▶ **DATASET RECORDS**:
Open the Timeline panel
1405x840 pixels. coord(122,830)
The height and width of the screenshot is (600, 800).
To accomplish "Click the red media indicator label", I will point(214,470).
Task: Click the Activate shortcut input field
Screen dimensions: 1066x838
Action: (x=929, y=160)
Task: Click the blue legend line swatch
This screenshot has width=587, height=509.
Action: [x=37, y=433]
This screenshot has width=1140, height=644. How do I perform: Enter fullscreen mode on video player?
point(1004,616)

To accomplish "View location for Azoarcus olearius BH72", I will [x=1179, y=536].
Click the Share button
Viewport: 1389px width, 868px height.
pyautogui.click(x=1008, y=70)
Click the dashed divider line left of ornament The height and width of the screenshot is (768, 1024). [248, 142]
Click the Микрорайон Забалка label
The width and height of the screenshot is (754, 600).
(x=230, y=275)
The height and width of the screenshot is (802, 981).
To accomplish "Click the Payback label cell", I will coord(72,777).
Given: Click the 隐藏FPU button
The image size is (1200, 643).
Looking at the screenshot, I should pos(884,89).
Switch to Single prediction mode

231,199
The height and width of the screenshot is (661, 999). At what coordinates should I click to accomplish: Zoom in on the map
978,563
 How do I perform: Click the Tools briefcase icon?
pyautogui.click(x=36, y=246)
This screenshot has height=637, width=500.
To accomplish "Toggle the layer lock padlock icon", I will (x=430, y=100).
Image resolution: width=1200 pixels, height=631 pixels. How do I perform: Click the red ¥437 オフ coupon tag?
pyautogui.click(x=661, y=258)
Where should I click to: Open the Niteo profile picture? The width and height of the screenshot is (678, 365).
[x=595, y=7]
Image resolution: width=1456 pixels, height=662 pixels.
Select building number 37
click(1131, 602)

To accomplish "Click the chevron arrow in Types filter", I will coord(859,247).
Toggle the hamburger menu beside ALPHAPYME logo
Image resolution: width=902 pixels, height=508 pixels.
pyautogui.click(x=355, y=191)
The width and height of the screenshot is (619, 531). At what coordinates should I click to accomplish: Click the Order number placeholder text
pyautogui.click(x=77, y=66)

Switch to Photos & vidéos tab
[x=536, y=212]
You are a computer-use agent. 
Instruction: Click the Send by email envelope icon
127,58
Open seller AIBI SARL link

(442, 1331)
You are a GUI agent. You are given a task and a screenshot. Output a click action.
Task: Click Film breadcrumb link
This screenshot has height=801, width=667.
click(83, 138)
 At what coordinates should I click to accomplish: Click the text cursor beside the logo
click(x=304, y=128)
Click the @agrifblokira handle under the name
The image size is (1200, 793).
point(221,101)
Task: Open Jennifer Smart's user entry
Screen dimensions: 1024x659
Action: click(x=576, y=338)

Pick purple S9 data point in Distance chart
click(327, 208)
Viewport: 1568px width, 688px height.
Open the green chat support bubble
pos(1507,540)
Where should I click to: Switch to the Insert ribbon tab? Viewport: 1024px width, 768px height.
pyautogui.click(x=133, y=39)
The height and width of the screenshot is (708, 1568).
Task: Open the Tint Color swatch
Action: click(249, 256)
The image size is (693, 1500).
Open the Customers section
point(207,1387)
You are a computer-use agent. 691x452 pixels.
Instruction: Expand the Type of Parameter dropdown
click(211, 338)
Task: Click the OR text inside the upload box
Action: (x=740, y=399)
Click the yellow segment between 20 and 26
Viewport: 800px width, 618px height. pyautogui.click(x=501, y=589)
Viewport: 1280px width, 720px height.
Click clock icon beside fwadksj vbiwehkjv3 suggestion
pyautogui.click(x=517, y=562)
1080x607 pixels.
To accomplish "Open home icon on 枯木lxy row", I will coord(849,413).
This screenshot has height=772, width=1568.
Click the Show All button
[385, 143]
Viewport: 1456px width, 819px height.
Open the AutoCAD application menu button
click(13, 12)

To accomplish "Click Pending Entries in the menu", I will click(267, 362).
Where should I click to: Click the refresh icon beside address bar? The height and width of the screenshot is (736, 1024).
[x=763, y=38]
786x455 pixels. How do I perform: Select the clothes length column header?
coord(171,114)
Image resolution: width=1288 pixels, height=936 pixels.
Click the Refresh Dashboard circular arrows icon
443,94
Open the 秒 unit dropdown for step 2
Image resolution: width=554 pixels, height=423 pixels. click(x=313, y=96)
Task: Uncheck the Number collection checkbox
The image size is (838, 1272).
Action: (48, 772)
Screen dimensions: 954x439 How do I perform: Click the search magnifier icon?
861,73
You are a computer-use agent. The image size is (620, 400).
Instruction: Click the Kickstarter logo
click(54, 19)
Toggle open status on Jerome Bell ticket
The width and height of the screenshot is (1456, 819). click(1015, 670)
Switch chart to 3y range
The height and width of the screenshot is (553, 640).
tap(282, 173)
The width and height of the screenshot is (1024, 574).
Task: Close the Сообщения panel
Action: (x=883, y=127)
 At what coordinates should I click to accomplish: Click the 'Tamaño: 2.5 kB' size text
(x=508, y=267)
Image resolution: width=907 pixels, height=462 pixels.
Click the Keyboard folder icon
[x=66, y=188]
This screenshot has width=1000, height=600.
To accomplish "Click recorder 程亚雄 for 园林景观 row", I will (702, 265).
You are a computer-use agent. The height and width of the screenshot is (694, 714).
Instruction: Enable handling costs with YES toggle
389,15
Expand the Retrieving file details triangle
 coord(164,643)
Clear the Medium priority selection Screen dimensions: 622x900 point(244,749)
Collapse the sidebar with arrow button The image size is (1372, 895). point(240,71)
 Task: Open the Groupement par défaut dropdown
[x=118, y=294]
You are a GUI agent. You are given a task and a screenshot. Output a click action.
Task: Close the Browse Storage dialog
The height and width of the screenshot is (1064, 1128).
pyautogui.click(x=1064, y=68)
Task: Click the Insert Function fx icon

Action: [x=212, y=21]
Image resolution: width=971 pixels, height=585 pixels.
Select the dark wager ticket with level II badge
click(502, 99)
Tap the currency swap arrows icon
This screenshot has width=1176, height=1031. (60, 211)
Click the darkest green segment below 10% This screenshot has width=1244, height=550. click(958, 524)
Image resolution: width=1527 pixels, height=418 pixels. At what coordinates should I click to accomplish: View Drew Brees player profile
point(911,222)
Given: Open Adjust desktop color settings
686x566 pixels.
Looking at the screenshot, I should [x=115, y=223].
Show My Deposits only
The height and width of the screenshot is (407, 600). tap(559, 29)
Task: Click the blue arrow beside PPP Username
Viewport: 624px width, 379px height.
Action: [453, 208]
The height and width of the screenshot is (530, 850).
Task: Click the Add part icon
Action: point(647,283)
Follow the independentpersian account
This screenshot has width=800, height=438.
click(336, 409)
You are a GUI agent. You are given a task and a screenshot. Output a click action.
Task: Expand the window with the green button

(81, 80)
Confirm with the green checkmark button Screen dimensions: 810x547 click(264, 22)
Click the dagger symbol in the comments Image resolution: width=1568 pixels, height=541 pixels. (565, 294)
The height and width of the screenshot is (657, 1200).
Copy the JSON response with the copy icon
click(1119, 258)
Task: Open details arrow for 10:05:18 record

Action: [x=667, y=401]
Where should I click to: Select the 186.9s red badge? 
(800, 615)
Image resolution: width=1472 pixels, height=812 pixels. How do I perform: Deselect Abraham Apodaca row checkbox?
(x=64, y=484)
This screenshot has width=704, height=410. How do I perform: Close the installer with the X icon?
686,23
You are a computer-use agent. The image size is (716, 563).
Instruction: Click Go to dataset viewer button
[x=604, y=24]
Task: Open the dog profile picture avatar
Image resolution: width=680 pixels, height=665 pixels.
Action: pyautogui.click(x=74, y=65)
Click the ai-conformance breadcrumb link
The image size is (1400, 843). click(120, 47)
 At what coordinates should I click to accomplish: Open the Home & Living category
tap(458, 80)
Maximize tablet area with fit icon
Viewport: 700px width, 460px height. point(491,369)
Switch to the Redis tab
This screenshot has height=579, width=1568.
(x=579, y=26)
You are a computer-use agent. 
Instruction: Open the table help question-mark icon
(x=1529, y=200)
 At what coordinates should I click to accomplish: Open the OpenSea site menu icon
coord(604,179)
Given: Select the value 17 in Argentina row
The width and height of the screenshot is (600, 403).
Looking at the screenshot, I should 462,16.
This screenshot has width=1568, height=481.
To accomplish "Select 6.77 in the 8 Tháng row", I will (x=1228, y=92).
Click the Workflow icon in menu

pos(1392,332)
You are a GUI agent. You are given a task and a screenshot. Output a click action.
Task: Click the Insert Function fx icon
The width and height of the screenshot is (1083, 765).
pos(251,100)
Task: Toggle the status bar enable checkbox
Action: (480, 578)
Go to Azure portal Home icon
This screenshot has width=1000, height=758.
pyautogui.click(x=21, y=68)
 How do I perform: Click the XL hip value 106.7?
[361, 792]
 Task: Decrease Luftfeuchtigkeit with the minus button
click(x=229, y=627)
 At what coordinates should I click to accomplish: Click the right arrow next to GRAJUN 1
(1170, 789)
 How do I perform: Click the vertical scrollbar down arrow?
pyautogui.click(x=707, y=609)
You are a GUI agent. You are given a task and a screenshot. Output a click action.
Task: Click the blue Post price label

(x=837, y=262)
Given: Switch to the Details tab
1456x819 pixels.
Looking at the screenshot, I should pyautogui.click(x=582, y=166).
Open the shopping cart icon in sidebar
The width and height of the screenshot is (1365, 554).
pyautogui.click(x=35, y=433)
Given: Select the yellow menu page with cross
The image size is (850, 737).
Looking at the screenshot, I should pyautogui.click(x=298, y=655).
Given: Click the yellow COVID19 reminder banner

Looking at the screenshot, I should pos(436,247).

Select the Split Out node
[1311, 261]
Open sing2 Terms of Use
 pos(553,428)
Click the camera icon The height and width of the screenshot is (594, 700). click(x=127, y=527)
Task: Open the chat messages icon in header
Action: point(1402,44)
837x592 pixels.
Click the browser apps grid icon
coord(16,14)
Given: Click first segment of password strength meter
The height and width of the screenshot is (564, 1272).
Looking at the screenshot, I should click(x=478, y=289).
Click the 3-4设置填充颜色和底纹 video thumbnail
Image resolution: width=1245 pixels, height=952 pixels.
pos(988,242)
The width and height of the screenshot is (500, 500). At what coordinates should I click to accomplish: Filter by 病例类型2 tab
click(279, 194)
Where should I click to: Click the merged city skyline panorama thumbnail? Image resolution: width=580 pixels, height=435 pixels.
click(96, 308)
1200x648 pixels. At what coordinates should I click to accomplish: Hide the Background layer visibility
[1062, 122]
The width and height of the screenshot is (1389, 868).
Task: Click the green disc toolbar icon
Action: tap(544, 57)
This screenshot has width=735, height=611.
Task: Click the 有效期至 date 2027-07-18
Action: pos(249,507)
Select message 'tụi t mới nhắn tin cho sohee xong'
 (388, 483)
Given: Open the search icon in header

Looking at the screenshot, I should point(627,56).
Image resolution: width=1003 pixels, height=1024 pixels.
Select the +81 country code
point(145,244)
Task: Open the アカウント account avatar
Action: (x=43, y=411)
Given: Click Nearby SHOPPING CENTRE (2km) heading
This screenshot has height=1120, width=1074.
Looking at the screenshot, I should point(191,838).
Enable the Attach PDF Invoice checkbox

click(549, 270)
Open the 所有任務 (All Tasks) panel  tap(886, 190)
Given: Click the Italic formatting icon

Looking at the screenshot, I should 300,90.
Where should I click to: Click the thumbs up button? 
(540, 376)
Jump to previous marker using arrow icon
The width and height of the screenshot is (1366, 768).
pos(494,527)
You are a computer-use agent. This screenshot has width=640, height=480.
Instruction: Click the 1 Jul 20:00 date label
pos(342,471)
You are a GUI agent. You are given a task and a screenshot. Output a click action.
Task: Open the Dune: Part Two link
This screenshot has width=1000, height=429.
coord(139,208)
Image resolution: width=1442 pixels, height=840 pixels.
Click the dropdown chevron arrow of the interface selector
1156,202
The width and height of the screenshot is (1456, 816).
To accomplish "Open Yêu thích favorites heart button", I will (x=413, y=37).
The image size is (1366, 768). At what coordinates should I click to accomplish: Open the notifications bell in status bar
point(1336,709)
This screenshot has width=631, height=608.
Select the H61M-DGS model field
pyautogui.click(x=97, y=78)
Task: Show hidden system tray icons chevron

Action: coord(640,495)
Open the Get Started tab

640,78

▶ **TASK BRIEF**: Of all the entries above, output exactly the lines between the one holding "Where should I click to: Switch" and the one holding "Image resolution: width=1288", inclusive.

▶ **EXERCISE OUTPUT**:
Where should I click to: Switch to the Insert ribbon tab? Viewport: 1024px width, 768px height.
pyautogui.click(x=133, y=39)
The height and width of the screenshot is (708, 1568).
Task: Open the Tint Color swatch
Action: click(249, 256)
The image size is (693, 1500).
Open the Customers section
point(207,1387)
You are a computer-use agent. 691x452 pixels.
Instruction: Expand the Type of Parameter dropdown
click(211, 338)
Task: Click the OR text inside the upload box
Action: (x=740, y=399)
Click the yellow segment between 20 and 26
Viewport: 800px width, 618px height. pyautogui.click(x=501, y=589)
Viewport: 1280px width, 720px height.
Click clock icon beside fwadksj vbiwehkjv3 suggestion
pyautogui.click(x=517, y=562)
1080x607 pixels.
To accomplish "Open home icon on 枯木lxy row", I will coord(849,413).
This screenshot has height=772, width=1568.
Click the Show All button
[385, 143]
Viewport: 1456px width, 819px height.
Open the AutoCAD application menu button
click(13, 12)

To accomplish "Click Pending Entries in the menu", I will click(267, 362).
Where should I click to: Click the refresh icon beside address bar? The height and width of the screenshot is (736, 1024).
[x=763, y=38]
786x455 pixels. How do I perform: Select the clothes length column header?
coord(171,114)
Image resolution: width=1288 pixels, height=936 pixels.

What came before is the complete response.